Sunday: Roxanne & The Voodoo Rockers, Newbury Bandstand – Lead singer Roxanne Young caught blues fever 10 years ago and switched her focus; she formed the Voodoo Rockers in 2002. With help from some fine area players, including former Voodoo Blues leader John Mann on guitar, the band’s been invited back to area bars like the Anchorage more than once. This free show (keep your fingers crossed for good weather) offers a chance for young and old to experience a little bit of the Delta on the lake.

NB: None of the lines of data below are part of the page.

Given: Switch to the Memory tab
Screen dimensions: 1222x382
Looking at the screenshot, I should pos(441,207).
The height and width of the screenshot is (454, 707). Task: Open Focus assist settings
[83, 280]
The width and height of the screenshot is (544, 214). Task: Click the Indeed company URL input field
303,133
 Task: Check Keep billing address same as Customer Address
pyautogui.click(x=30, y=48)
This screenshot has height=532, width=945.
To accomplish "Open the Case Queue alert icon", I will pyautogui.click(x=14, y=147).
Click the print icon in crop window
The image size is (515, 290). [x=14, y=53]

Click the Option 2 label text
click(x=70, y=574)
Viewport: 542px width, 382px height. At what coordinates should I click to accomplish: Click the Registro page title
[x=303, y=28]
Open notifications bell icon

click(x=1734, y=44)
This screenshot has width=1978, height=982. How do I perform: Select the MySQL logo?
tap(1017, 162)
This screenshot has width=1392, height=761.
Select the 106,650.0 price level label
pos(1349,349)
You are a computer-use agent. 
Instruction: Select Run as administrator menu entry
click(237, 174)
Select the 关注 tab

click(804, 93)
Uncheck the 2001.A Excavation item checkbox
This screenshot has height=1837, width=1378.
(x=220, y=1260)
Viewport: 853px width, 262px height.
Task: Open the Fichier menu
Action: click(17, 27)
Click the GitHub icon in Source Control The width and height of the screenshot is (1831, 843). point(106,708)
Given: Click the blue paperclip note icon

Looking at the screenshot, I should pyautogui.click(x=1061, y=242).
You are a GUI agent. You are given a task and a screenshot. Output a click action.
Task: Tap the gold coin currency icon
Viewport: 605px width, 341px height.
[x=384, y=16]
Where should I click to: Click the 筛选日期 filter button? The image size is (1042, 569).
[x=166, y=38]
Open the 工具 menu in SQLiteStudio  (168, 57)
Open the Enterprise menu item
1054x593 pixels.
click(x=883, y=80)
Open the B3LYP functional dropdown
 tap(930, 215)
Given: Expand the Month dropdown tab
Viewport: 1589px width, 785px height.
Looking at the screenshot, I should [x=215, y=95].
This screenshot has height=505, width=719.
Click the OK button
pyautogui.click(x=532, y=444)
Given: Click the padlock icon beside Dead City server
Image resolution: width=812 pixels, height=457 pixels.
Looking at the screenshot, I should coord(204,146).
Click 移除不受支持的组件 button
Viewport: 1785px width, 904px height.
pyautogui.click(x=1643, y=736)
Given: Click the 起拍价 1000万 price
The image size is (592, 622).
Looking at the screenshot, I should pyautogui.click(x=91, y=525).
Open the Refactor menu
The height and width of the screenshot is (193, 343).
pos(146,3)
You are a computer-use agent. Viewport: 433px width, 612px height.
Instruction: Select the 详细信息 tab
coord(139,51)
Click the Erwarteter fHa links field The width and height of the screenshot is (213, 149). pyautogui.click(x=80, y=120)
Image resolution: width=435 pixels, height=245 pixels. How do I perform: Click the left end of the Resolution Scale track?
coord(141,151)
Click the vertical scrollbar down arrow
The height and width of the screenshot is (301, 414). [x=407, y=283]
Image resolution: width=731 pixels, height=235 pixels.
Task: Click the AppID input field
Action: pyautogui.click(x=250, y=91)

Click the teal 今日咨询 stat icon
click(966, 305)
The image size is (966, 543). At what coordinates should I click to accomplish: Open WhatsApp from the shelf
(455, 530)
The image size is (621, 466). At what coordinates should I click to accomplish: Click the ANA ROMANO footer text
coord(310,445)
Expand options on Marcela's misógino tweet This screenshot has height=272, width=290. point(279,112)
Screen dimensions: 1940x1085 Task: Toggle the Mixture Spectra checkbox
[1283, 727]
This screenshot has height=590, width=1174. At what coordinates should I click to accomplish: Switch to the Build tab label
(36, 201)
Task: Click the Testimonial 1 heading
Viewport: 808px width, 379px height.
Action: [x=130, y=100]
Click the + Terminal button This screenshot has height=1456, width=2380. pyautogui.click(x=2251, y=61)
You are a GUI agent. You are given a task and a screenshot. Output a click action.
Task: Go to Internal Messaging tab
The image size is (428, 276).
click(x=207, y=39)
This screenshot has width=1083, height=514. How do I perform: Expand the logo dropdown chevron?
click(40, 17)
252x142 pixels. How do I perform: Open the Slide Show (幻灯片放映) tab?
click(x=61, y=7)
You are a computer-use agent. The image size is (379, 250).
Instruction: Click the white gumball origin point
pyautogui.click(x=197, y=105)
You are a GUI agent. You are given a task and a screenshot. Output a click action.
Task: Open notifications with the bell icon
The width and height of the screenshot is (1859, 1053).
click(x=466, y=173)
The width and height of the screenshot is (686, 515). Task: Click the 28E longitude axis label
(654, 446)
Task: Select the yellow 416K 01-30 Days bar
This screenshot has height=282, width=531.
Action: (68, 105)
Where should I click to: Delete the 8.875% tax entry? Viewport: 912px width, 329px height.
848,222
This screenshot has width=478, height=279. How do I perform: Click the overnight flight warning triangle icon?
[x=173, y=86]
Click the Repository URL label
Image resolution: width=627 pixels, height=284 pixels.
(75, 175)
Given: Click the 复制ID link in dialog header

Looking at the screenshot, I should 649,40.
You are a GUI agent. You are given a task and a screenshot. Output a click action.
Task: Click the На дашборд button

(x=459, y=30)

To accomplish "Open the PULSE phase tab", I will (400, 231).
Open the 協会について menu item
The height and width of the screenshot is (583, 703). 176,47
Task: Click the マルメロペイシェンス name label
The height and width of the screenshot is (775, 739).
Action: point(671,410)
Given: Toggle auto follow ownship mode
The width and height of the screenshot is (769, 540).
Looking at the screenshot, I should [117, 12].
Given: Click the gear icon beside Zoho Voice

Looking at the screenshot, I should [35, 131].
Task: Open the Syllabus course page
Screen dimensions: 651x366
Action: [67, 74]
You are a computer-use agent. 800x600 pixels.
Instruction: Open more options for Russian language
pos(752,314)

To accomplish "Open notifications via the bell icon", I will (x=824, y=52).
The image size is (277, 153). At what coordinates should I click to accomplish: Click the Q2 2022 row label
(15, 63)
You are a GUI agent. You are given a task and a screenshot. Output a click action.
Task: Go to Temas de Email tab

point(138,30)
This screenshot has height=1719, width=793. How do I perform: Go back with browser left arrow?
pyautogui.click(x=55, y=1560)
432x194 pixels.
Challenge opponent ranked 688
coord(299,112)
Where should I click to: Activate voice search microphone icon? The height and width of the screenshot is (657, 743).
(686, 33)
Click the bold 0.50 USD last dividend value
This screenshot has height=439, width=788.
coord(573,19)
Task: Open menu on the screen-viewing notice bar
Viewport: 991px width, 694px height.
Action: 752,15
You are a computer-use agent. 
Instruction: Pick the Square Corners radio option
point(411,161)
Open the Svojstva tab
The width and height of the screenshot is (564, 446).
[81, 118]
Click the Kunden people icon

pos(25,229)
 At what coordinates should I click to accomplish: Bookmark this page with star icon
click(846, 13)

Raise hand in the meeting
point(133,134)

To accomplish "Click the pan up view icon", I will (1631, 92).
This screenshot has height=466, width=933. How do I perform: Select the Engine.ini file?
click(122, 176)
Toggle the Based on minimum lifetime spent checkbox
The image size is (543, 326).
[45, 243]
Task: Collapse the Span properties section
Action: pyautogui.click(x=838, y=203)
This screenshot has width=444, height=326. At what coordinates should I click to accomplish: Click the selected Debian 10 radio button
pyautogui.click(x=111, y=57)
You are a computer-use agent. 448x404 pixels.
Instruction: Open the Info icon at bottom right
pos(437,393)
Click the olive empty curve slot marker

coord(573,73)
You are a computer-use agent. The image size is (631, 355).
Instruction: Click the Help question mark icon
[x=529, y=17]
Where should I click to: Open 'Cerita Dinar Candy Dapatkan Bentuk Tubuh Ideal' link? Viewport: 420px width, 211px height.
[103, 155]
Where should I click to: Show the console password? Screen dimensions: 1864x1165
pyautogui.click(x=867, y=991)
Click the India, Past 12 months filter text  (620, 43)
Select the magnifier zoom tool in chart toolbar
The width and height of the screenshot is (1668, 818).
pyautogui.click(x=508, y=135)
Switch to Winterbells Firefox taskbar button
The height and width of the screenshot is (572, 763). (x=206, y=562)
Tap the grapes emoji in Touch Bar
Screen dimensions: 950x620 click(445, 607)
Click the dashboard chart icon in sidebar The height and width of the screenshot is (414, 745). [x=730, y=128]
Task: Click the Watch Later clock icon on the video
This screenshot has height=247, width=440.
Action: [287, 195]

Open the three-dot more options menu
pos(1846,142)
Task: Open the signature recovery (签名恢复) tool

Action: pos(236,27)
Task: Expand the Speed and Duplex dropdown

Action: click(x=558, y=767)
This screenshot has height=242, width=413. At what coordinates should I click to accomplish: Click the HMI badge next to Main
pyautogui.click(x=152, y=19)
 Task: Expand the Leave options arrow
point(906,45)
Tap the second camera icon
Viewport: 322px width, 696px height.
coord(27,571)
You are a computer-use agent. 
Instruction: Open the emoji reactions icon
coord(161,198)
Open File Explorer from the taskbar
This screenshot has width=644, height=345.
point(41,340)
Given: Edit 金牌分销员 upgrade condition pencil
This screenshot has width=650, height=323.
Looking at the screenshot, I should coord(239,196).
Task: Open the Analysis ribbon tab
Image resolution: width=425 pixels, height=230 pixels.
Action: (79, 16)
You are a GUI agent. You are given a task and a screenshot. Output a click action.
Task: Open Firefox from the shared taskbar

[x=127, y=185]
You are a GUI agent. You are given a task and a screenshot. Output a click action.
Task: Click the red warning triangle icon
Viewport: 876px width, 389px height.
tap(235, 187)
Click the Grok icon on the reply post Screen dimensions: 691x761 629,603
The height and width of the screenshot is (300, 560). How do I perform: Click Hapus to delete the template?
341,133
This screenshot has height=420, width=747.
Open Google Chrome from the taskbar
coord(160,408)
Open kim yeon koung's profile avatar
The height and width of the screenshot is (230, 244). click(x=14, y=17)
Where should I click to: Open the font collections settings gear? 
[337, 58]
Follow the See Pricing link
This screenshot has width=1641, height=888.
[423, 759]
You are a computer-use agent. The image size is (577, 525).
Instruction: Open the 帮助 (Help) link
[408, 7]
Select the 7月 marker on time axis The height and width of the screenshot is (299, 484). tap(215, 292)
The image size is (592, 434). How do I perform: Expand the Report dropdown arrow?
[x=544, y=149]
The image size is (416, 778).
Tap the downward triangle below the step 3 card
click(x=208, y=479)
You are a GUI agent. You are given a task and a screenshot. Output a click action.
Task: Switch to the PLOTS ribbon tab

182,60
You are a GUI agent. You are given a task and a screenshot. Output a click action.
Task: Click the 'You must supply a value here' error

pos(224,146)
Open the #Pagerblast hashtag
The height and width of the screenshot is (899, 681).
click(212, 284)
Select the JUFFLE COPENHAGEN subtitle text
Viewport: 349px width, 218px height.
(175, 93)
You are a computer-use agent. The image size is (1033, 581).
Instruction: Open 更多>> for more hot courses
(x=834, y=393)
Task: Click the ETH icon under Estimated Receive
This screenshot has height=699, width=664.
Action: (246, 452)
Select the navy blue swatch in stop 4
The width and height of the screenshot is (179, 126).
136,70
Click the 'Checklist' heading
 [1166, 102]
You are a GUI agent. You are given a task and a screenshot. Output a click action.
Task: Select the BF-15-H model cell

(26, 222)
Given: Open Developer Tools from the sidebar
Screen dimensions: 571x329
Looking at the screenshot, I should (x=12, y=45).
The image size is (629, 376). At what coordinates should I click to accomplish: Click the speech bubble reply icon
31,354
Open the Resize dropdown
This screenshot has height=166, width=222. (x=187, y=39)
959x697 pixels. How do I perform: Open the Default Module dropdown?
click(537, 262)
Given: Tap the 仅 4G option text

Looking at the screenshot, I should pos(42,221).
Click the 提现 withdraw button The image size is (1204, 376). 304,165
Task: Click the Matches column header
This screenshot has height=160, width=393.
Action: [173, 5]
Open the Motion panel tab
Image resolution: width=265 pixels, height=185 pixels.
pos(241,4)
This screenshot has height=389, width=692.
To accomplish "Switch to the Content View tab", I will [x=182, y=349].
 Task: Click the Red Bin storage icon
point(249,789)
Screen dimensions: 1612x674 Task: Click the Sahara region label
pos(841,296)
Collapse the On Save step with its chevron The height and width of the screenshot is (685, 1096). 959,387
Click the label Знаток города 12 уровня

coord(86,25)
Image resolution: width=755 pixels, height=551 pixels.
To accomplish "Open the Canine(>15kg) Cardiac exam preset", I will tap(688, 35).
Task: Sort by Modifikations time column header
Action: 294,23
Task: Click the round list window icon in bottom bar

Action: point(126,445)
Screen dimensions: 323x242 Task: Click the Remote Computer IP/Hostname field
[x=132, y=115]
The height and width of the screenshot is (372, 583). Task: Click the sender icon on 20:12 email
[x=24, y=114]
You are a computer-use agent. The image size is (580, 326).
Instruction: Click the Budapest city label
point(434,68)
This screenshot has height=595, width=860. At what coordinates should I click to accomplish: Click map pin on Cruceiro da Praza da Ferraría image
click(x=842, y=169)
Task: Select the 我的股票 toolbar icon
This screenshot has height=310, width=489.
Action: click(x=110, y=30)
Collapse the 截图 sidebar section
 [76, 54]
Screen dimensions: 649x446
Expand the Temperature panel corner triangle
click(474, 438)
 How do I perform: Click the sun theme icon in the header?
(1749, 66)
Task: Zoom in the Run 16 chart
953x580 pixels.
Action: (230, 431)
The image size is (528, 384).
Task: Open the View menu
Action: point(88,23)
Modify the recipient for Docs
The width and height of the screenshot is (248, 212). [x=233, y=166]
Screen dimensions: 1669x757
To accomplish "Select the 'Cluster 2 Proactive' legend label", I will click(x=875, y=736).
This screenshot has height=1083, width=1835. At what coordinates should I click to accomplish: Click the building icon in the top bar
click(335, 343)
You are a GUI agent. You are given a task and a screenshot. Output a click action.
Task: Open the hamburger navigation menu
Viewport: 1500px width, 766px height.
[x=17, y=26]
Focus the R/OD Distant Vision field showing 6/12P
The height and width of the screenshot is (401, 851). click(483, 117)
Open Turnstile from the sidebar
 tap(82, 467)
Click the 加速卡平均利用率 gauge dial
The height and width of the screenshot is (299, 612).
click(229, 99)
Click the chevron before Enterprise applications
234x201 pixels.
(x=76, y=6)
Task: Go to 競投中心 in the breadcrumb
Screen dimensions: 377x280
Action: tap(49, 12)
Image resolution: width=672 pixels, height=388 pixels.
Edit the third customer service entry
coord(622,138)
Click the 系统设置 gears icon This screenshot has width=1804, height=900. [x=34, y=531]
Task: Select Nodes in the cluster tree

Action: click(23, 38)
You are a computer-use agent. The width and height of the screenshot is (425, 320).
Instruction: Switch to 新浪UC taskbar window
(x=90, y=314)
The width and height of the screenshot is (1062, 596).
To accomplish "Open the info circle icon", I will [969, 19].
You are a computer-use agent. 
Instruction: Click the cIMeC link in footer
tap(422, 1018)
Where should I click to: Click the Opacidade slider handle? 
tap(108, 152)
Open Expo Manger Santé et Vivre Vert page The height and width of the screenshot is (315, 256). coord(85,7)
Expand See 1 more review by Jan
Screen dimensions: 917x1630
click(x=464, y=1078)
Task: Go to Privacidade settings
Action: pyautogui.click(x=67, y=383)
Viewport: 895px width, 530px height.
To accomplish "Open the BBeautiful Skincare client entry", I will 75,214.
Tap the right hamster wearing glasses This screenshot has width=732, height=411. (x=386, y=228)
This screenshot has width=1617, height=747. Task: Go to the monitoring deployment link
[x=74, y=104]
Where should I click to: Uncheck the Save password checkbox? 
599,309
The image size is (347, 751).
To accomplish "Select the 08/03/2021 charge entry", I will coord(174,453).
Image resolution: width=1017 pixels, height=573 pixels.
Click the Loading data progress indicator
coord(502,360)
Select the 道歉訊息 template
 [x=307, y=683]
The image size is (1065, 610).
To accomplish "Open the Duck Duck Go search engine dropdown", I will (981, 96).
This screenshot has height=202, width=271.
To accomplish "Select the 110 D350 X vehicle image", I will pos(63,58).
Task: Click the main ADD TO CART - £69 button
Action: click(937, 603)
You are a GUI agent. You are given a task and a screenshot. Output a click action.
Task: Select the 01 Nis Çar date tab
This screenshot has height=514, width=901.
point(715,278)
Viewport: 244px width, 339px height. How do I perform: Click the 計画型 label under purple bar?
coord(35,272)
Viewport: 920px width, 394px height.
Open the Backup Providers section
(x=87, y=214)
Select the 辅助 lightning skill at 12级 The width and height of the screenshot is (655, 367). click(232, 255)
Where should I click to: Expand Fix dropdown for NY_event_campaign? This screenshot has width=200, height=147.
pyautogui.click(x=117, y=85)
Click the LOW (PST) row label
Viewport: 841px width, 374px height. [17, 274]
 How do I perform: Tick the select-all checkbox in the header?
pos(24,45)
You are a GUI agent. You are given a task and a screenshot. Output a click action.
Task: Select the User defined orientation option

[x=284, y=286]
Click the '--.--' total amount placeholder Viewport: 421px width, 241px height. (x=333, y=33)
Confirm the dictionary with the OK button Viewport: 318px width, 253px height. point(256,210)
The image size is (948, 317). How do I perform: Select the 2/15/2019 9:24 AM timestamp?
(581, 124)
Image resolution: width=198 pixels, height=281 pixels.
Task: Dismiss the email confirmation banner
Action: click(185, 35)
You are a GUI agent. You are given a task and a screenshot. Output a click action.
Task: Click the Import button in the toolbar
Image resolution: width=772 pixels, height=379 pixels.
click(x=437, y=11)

Tuesday: Chris Kleeman, Ludlow Gazebo – Another local blues man with a fine pedigree – his first album, made back in 1970, was produced by none other than B.B. King. A typical Kleeman set moves from the southern playing of Robert Johnson and Mississippi John Hurt, to the big Chicago sounds of Muddy Watters and Elmore James, with a little country pickin’ thrown in for good measure. Always a treat, and this is a free show, so what’s your excuse for not going?

Elton John – The Captain and the Kid

captainandkid.jpgFor six years starting in 1969, Elton John released no fewer than nine albums of original material. His latest, “The Captain and the Kid,” is an autobiographical echo of those heady times, a follow-up to the most successful record of he and lyricist Bernie Taupin’s run, “Captain Fantastic and the Brown Dirt Cowboy,” which entered the charts at number one in 1975.

“I see no brakes just open road and lots of gasoline,” Elton sings as the journey and album begins on “Postcards From Richard Nixon.” The rest of the record proves there’s plenty left in the tank. There’s much nostalgia contained here, from the bemused “Old ‘67” (“Honest, it’s amazing/that we can get together at all”) to the title track’s take on their explosive success (“I’ve seen it growing from next to nothing/into a giant eating up your town”).

The revved-up welcome-to-LA boogie of “Just Like Noah’s Ark” rocks with his best work, and also takes ownership of their history: “we wrote it as we saw it from the centre of the stage… the truth is never quite the same as what the papers say.” “Wouldn’t Have It Any Other Way (NYC)” recalls another ode to New York, Honky Chateau’s “Mona Lisas and Mad Hatters.”

In a first, Taupin is photographed with Elton on the album’s cover, and most of the record is viewed through two sets of eyes. At times, it’s eerie how well Elton’s thoughts are articulated through Taupin’s words. “And The House Fell Down” describes his battle with drug addition (“I’m more paranoid with every little sound…Three days on a diet of cocaine and wine”); “Tinderbox” looks at the highs and lows of a 40-year working relationship.

“Blues Never Fade Away” is the centerpiece of “Captain and the Kid.” When he asks, “how did we get so lucky?” it’s both a question and a lament for the many friends lost to drugs, disease and assassin’s bullets: “and there’s marble markers and little white crosses/along the beaten path/and I’ve spread their ashes on the wind/and I miss John Lennon’s laugh.”

Musically, this is Elton John’s strongest record since 1988’s “Reg Strikes Back,” but it stands shoulder to shoulder with his best mid-70’s work. It’s extraordinary – at a time when nostalgia tours and greatest hits retrospectives are the norm, that the duo has something so strong to offer at what should be the end of the line. Elton John recently told a journalist that he doesn’t expect to release any more hits. The mantle, he says, has been passed to a younger generation of talent.

If he keeps making records like “The Captain and the Kid,” he could be forced to eat those words.